**WHAT THE TASK ASKS:** Every line below that includes the word "agent" needs to be copied.

───── SUPPLIED MATERIAL ─────

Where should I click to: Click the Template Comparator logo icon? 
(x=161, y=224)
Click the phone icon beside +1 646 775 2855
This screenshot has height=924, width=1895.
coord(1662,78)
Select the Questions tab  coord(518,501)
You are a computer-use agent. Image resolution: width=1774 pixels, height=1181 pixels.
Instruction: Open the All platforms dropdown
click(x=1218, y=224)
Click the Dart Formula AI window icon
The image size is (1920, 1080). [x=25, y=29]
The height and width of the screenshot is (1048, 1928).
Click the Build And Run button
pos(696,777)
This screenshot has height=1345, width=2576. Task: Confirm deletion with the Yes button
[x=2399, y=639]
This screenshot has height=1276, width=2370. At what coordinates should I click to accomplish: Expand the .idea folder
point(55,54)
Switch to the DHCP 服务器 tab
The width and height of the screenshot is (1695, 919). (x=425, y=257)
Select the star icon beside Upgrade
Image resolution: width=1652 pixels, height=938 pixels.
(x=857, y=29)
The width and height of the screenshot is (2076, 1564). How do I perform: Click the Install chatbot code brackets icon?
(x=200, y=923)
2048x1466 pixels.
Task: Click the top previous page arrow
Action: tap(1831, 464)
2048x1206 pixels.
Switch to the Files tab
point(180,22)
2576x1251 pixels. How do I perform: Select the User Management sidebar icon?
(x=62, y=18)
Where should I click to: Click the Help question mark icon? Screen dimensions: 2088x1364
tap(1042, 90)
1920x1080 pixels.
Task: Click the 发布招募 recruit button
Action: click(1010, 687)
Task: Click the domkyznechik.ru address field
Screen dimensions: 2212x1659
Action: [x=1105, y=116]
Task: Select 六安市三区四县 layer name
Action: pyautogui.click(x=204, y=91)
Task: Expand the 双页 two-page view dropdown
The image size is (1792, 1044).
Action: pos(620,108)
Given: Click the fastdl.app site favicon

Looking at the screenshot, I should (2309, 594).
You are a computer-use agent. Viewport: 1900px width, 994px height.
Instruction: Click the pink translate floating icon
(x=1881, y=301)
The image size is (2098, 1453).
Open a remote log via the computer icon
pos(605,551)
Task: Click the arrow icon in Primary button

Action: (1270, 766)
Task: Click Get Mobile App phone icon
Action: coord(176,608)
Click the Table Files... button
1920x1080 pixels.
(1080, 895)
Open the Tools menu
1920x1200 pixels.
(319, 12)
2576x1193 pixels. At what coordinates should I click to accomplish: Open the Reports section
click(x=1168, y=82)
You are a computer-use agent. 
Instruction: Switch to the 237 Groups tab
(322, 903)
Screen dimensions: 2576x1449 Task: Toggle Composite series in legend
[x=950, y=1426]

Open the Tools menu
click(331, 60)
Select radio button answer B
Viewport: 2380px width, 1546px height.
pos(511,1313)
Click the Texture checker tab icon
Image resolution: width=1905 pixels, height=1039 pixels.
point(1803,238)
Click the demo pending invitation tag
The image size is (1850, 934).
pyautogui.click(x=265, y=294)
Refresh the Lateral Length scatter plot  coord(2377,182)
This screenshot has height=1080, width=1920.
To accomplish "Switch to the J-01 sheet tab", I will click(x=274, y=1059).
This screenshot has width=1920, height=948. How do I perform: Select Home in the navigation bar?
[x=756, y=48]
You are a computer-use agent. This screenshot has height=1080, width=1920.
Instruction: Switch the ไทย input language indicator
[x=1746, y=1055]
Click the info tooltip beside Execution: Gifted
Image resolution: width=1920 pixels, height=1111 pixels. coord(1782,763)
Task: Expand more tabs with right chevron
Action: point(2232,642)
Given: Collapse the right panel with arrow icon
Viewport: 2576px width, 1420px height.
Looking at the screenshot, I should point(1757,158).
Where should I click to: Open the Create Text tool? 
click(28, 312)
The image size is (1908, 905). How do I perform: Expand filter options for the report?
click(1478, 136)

─────

**SOLUTION:**
You are a computer-use agent. Image resolution: width=1774 pixels, height=1181 pixels.
You are a computer-use agent. Viewport: 1900px width, 994px height.
You are a computer-use agent. 
You are a computer-use agent. This screenshot has height=1080, width=1920.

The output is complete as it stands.